This repository contains the application source code and end-user guide for configuring and deploying the ECS External Instance Network Sentry (eINS).
The eINS has been designed to provide an additional layer of resilience for ECS external instances in deployment scenarios where connectivity to the on-region ECS control-plane may be unreliable or intermittent.

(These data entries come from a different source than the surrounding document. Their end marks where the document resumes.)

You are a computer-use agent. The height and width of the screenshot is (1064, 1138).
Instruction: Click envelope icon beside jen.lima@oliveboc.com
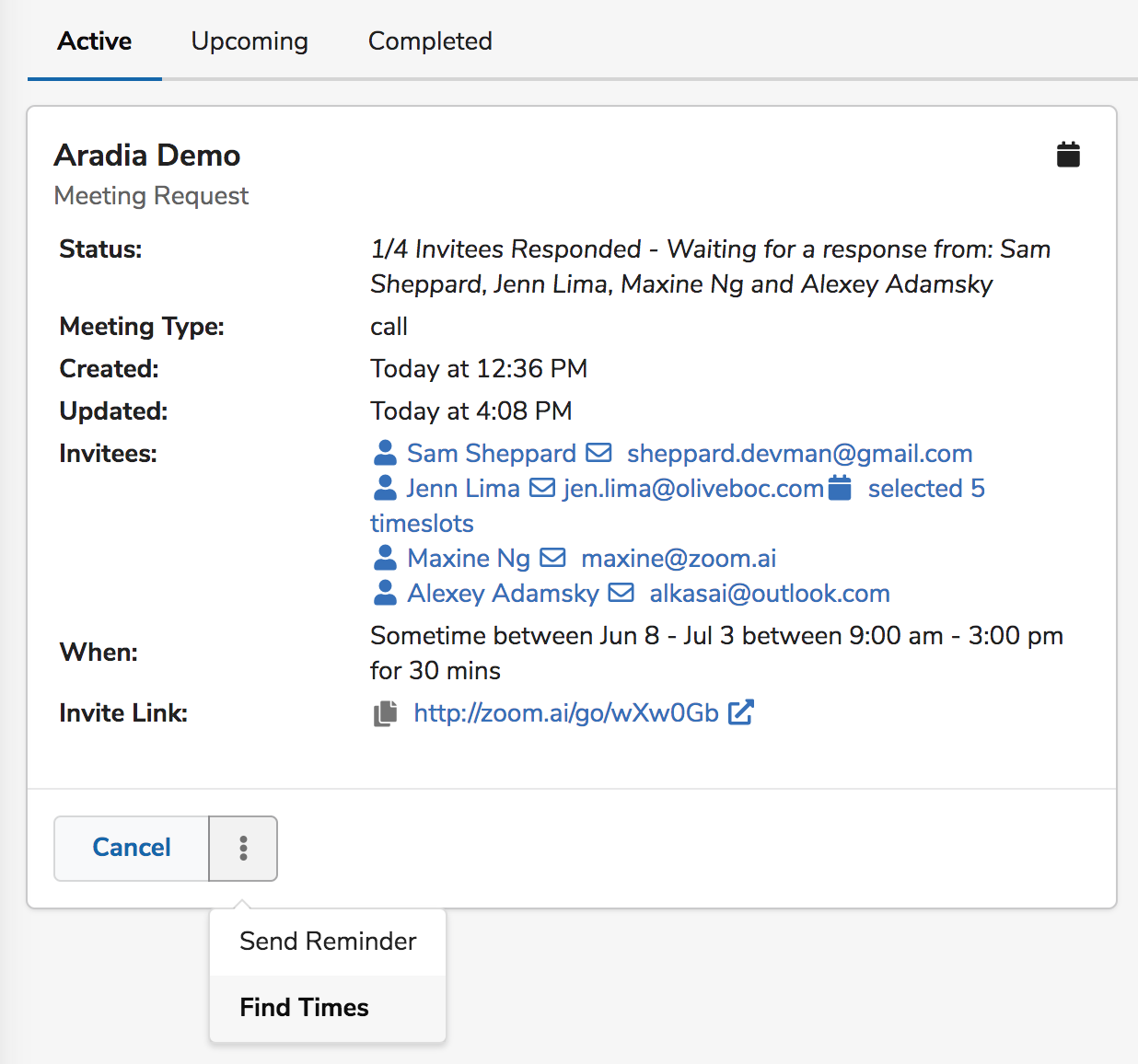(x=542, y=488)
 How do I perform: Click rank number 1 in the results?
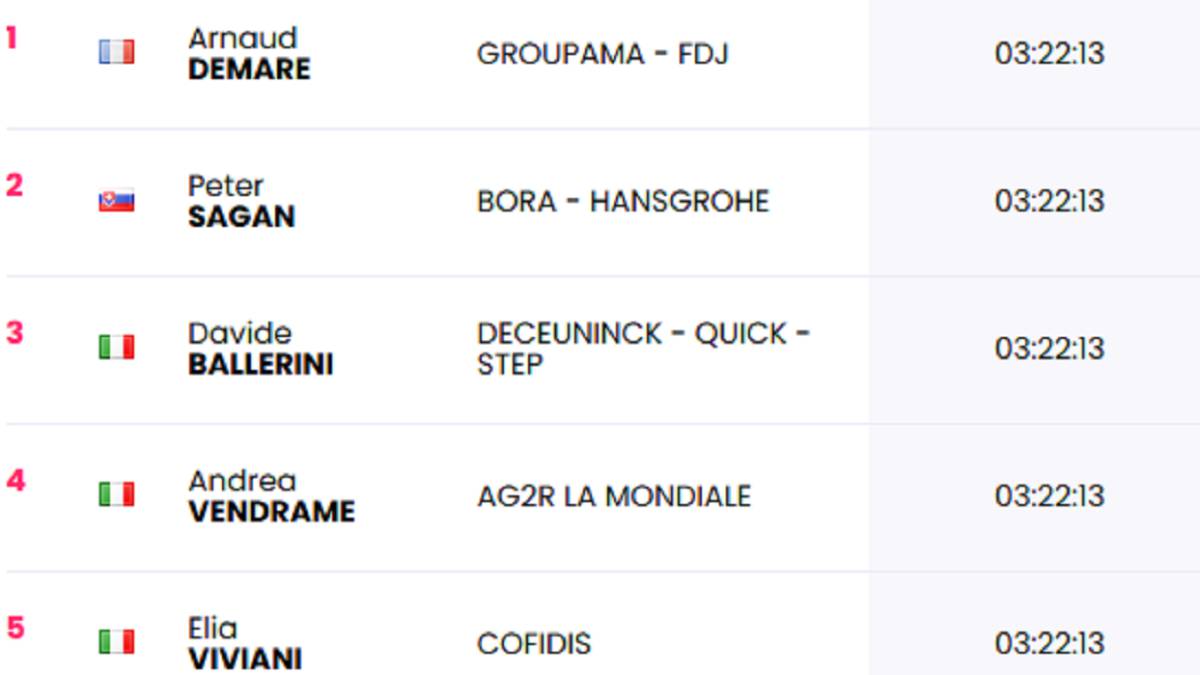pos(12,38)
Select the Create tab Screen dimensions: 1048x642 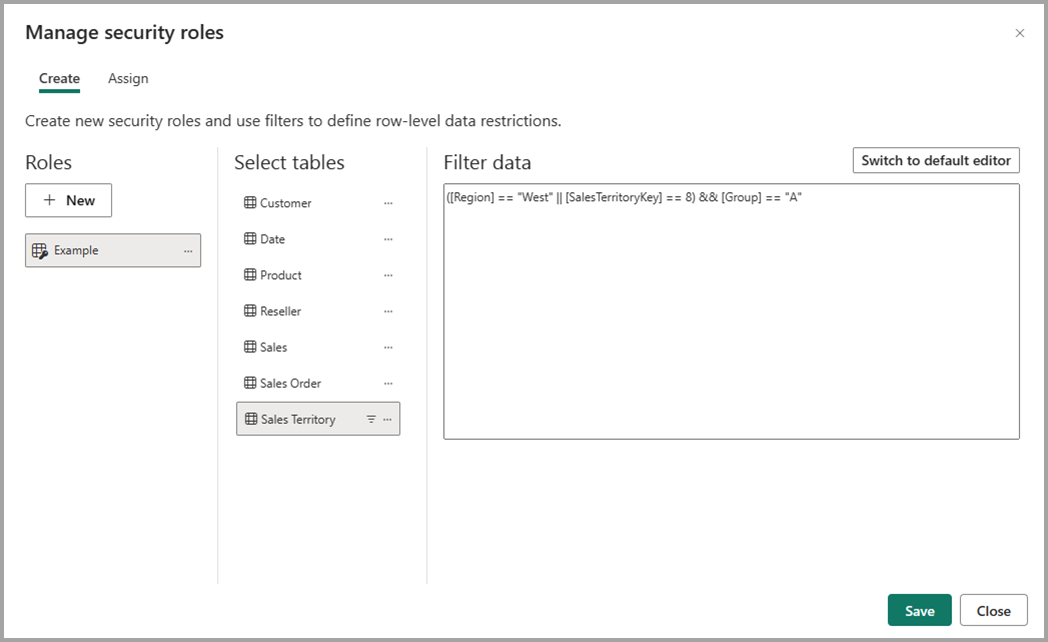(59, 79)
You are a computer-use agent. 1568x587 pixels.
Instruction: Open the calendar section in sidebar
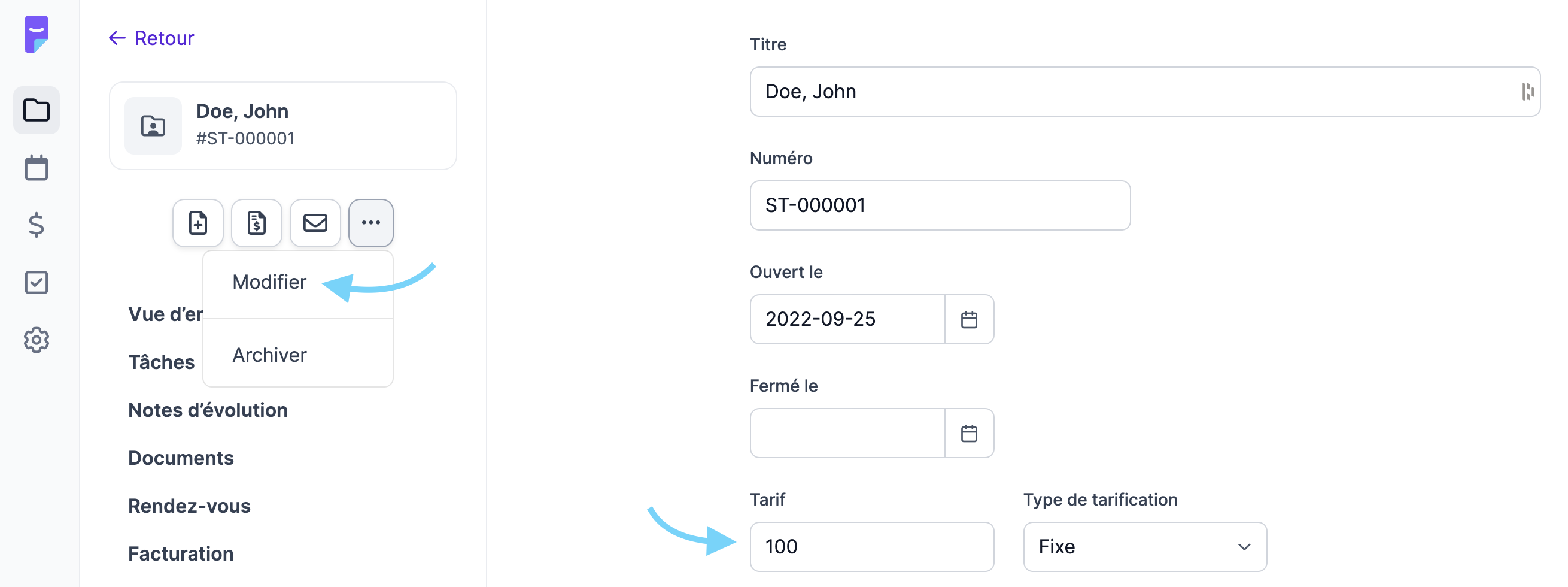(37, 168)
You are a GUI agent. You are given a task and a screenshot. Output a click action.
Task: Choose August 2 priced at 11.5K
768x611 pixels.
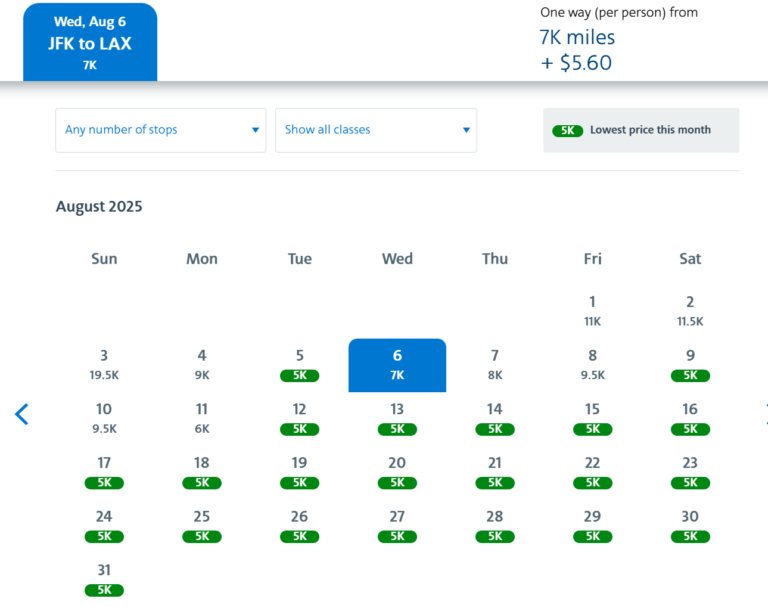click(x=690, y=311)
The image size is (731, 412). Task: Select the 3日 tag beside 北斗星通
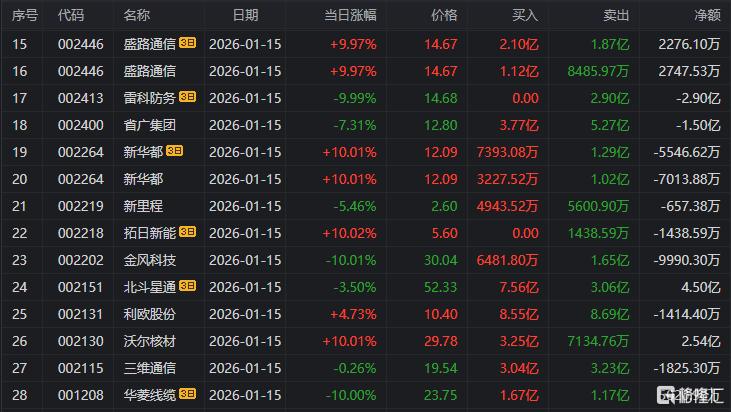(187, 285)
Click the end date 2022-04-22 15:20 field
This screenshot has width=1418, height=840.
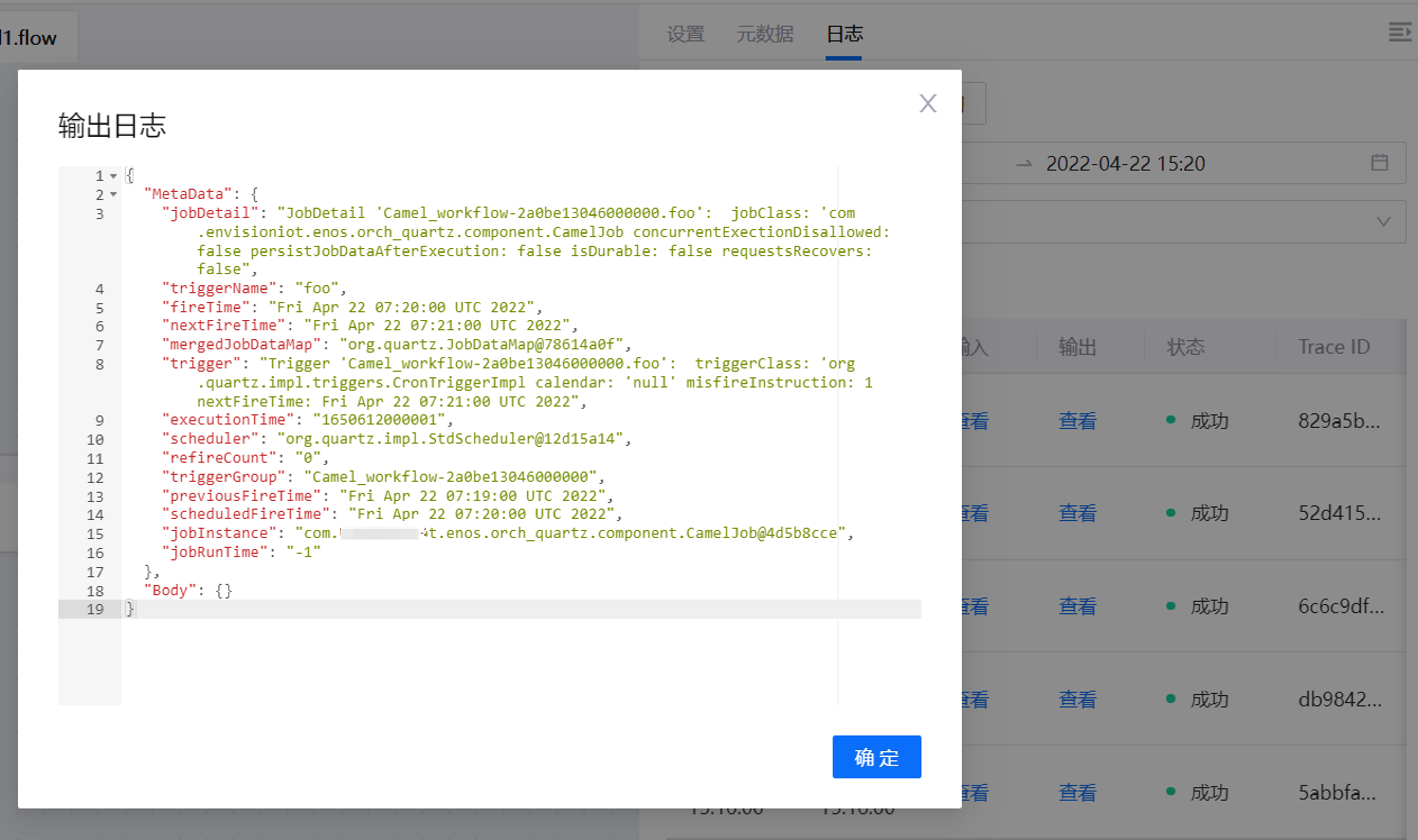pos(1125,164)
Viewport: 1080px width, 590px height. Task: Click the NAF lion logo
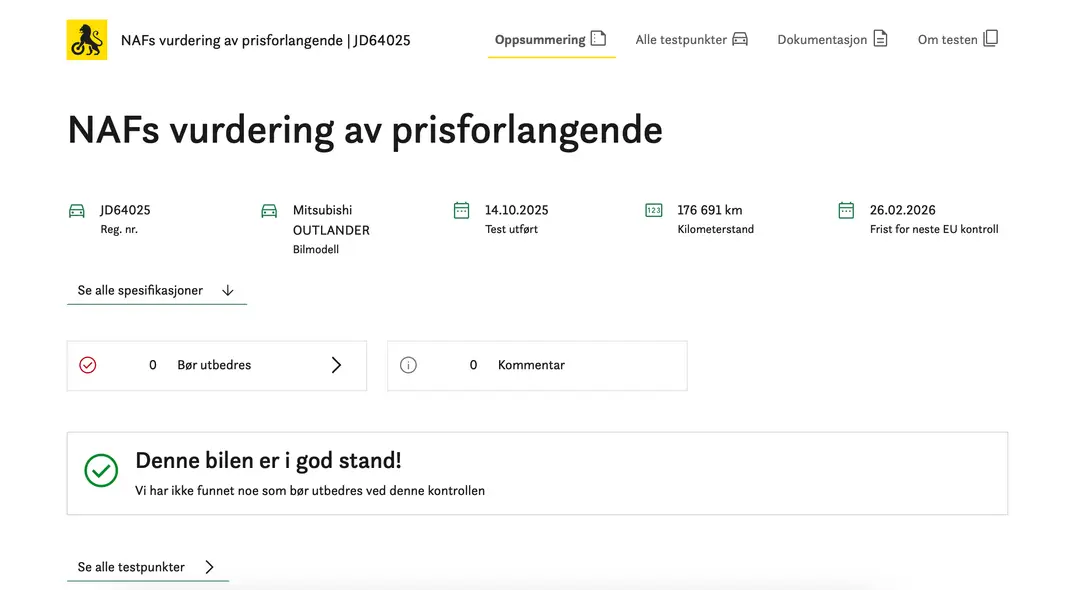(x=87, y=40)
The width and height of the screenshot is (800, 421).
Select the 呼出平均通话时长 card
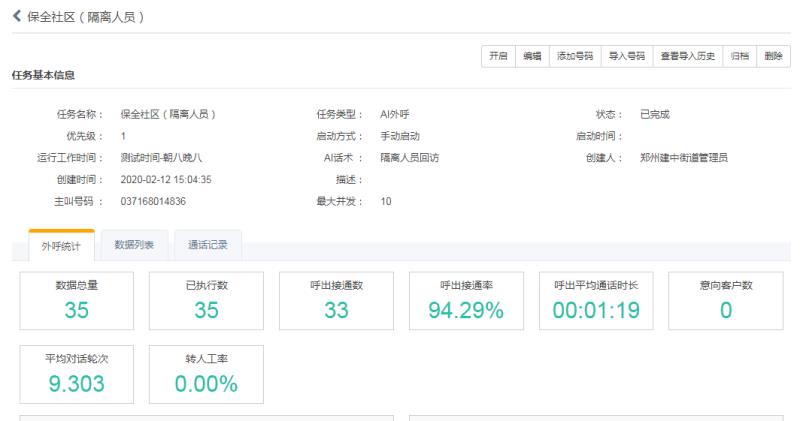pyautogui.click(x=596, y=301)
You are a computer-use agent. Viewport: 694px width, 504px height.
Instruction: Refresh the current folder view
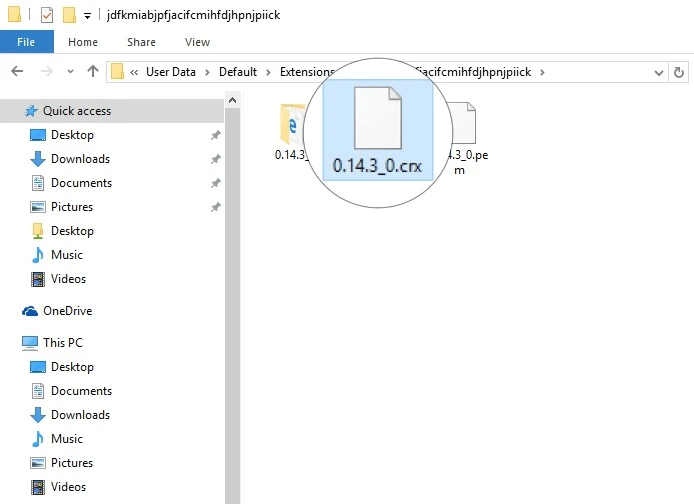pos(679,72)
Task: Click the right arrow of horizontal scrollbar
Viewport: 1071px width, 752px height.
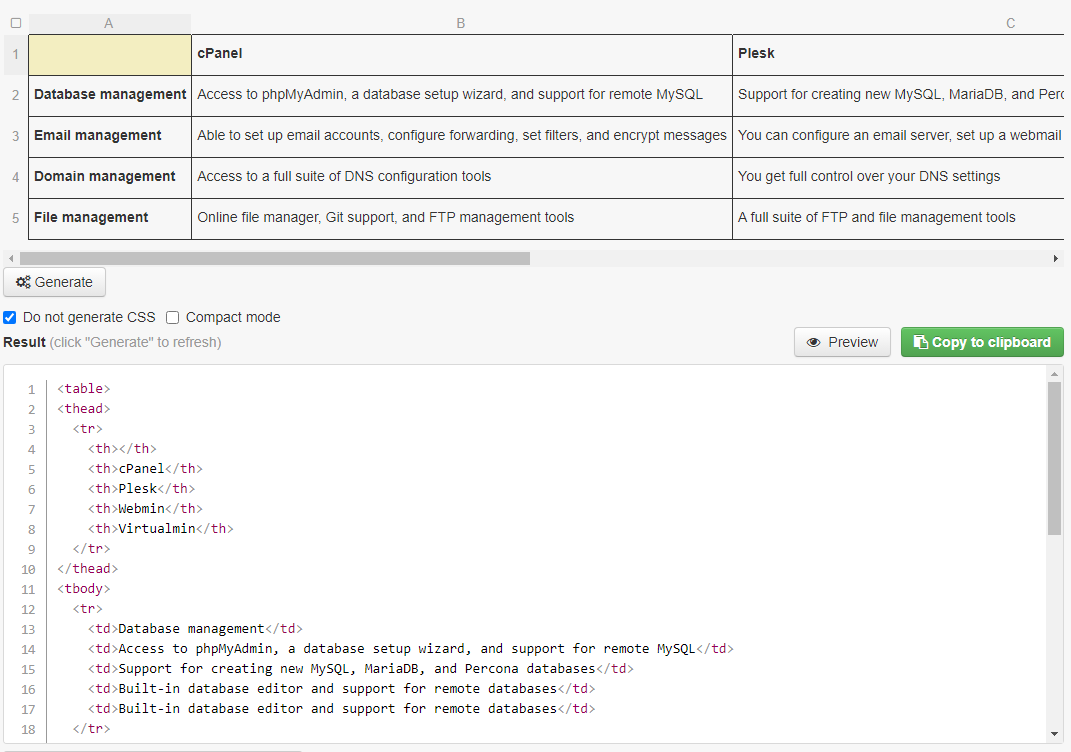Action: (x=1056, y=258)
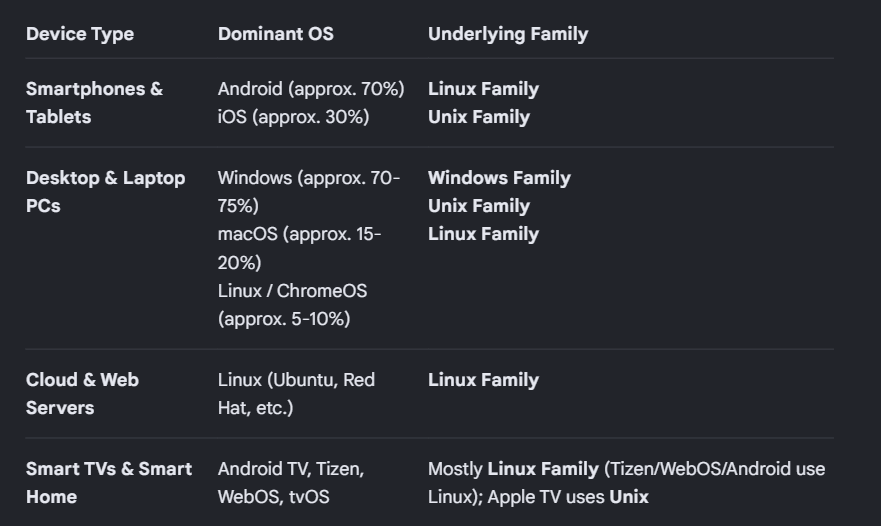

Deploying the eINS to ECS external instances will ensure that during periods where there is a loss of connectivity to the on-region ECS control-plane, any ECS managed containers will be restarted in the following circumstances:
- the container exits due to an error, which manifests as a non-zero exit code;
- the Docker daemon is restarted;
- the external instance is rebooted.
ECS Anywhere is an extension of Amazon ECS that will allow customers to deploy native Amazon ECS tasks in any environment. This includes the existing model on AWS managed infrastructure, as well as customer-managed infrastructure.
When extending ECS to customer managed infrastructure, external instances are registered to the ECS cluster. External instances are compute resources (hosts) external to an AWS region where ECS can schedule tasks to run. External instances are typically an on-premises server or virtual machine (VM).
During normal operation, where there is network connectivity between an ECS external instance and the on-region ECS control-plane - ECS monitors for errors or failures that occur to managed containers running on external instances and will restart any containers which have stopped due to an error.
For the duration of time that an ECS external instance loses network connectivity to the ECS on-region control-plane, any managed containers which have stopped due to an error will not be restarted by ECS until the point in time that network connectivity to the ECS on-region control-plane has been restored.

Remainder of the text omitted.